Security

1) I am using Canon C2230 printer with 802.1x enabled. (This printer cannot do CSR and export cert)

2) I uploaded the Root CA into the printer (Onbard as Root CA)

3) I created and uploaded a client cert via onboard (CSR) with the username same as the printer

4) I am very sure that switchport configuration is correct because if works for other devices 

 

Any idea why am I getting the following error message? Am I doing the right way?

EAP-TLS: fatal alert by server - internal_error

eap-tls: Error in establishing TLS session

Did you upload both the Onboard and Onboard Signing cert?


Thanks,
Tim

yes, infact when i exported to p12 format and uploaded it, both the certs appears as trusted list CA in the printer. 

Is the printer running the latest firmware?
Did you give the printer the private key password?

Printers tend to have really crappy supplicants which is why most people don't do dot1X with them.


Thanks,
Tim

i am asking my client to ask his printer vendor to come down. I will ask him to upgrade to the latest firmware. Meanwhile I am just wondering if I did anything wrong or miss out on the onboard. on boarding for other devices works though. the only different is creating the user client manually. Yes, password was needed to decrypt the p12 file when I uploaded it.

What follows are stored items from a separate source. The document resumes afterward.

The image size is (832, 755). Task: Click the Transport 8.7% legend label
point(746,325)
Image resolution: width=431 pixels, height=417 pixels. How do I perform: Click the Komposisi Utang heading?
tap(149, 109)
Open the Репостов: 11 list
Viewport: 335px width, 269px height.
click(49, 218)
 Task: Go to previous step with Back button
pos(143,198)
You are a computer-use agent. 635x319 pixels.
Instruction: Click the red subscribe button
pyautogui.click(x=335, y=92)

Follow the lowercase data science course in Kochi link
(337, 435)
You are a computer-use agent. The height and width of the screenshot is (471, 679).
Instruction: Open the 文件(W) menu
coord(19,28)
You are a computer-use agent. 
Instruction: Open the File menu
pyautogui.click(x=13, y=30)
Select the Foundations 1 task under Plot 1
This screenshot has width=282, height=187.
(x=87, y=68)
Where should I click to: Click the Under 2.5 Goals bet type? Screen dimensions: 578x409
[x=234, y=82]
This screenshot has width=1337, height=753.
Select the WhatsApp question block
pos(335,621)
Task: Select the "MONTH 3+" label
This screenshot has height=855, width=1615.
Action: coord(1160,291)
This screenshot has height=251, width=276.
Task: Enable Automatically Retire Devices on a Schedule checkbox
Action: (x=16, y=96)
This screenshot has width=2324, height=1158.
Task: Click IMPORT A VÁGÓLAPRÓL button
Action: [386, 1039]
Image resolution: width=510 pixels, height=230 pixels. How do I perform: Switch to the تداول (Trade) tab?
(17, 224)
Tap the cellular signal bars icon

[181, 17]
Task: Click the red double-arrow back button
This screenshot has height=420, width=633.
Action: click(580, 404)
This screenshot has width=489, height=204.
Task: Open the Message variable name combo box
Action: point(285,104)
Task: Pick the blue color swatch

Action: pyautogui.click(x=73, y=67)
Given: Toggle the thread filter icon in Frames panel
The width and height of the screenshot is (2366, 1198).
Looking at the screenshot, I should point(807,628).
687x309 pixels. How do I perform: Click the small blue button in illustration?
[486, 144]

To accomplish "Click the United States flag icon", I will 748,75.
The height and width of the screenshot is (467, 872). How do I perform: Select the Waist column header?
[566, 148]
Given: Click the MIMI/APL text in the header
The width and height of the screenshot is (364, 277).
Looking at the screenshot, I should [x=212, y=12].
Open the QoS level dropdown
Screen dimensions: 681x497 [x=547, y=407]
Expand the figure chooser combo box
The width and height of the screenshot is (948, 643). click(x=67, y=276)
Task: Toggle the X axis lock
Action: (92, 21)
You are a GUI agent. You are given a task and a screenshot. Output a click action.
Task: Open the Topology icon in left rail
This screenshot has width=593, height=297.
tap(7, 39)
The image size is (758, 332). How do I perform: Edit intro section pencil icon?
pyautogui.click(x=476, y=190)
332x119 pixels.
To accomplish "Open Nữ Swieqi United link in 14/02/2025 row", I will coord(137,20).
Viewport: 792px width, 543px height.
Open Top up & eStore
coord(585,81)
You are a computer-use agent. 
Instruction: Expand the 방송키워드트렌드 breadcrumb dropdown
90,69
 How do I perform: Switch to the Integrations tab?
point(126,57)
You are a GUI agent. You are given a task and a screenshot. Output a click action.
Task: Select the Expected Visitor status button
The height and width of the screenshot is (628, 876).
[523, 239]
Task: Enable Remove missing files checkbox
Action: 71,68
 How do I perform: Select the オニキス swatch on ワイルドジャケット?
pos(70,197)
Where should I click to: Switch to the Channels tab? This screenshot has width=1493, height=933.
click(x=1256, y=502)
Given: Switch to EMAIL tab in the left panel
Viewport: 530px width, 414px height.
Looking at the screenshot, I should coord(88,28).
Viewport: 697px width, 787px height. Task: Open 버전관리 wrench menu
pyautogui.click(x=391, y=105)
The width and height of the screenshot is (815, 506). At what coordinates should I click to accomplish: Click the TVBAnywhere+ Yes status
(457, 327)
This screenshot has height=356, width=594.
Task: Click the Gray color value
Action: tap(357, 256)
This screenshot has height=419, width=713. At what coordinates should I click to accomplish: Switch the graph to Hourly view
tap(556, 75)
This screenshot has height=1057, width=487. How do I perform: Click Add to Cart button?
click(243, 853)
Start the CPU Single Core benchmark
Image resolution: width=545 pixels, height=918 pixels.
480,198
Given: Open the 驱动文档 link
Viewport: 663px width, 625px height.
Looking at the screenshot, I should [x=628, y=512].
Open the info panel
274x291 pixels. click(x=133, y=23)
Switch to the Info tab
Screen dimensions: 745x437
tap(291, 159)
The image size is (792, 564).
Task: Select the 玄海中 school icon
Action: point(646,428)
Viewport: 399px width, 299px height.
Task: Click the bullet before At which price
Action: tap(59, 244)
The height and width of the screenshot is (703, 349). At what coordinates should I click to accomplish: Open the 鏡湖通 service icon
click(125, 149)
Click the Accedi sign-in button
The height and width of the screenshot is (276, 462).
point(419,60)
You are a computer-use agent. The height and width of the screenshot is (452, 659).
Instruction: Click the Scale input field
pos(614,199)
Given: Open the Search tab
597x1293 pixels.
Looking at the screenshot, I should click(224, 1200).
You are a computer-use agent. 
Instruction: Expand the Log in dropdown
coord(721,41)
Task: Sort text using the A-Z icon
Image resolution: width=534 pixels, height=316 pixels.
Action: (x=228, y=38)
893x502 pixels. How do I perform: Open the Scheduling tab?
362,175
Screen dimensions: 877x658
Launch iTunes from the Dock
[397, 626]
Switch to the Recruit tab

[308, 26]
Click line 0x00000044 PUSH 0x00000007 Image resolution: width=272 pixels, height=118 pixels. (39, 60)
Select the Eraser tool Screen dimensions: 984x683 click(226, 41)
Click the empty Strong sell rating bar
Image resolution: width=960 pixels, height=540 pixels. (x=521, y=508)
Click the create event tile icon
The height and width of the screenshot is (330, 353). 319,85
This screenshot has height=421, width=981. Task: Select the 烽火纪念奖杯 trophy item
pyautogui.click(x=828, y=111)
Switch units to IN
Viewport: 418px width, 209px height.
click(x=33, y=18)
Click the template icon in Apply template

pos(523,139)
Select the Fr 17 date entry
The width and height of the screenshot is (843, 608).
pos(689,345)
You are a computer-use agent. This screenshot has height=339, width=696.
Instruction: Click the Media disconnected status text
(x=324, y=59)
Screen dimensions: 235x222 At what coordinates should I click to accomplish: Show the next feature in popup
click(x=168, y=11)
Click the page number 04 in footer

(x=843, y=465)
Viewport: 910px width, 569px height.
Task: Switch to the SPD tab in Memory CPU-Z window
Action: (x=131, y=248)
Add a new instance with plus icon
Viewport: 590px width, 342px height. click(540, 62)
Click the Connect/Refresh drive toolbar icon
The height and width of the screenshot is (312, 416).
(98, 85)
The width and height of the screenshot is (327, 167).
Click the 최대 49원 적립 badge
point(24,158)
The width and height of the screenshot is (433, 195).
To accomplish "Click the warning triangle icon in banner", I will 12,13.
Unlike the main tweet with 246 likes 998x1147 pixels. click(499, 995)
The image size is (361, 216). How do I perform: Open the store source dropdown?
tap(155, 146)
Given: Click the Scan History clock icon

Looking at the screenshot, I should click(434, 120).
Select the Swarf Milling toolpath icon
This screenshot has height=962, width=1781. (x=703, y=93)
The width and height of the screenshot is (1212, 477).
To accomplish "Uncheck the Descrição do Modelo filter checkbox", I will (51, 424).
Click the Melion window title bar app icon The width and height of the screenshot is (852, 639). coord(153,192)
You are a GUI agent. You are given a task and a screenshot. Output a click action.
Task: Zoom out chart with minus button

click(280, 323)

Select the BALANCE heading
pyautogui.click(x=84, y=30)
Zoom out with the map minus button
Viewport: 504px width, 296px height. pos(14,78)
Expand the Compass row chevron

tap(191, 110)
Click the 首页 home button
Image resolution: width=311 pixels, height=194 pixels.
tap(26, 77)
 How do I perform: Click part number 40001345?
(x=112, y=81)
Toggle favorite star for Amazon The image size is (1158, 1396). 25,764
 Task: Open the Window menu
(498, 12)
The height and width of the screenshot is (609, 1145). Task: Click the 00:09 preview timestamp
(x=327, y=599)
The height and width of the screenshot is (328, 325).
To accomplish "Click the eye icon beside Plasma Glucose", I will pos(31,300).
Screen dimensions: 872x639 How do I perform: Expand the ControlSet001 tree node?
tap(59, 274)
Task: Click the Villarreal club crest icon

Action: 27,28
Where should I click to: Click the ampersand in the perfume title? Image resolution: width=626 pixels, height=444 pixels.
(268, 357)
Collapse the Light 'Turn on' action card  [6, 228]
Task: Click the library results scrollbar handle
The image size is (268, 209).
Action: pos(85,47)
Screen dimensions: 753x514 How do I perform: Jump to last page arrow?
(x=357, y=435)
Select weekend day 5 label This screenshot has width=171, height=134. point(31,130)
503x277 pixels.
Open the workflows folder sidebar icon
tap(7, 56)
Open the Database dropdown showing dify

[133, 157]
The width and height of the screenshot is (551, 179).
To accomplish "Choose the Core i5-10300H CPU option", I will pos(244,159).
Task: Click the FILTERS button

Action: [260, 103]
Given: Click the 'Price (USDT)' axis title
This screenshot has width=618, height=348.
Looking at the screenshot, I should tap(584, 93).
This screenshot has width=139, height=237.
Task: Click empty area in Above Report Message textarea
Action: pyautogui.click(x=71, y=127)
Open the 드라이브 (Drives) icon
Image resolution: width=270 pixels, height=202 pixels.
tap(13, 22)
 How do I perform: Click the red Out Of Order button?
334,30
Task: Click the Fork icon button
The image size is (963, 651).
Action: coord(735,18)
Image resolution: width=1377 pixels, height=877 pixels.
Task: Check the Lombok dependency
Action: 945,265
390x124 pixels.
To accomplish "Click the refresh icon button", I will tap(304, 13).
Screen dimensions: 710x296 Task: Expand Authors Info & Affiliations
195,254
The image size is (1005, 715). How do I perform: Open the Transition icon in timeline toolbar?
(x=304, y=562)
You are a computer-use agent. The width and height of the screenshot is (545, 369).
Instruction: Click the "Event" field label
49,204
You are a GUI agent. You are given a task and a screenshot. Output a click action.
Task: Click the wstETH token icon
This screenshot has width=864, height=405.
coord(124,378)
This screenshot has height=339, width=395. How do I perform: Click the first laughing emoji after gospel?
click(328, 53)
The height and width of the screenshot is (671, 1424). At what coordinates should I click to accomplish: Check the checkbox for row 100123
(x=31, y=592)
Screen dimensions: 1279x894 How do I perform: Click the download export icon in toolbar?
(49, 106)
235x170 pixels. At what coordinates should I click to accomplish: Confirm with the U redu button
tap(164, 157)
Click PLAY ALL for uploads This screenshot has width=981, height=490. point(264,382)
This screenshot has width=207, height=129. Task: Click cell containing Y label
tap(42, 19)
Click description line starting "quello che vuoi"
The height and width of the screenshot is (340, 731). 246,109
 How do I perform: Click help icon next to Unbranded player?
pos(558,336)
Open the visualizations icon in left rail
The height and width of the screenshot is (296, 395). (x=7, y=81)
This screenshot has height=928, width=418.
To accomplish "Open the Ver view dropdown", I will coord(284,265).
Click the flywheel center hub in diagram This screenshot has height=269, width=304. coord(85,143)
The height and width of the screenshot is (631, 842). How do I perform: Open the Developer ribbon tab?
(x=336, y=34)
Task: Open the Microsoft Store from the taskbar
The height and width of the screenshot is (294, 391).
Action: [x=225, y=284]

Just as a point of information, I've never had a printer work correctly with 802.1X authentication.


Thanks,
Tim

Would you be able to configure it to do just MSCHAPv2/PEAP?

 

We had a Brother wireless printer that I configued to use this and it works like a champ.

I believe they had an option to ignore any certiciate warnings.

 

I know it isn't the most secure solution, but it works and seems to be pretty reliable.

Very few people have gotten a printer to do PEAP or EAP-TLS successfully..

@cappalli has shared those same sentiments.

 

It sounds like we got really lucky with the printers that we purchased.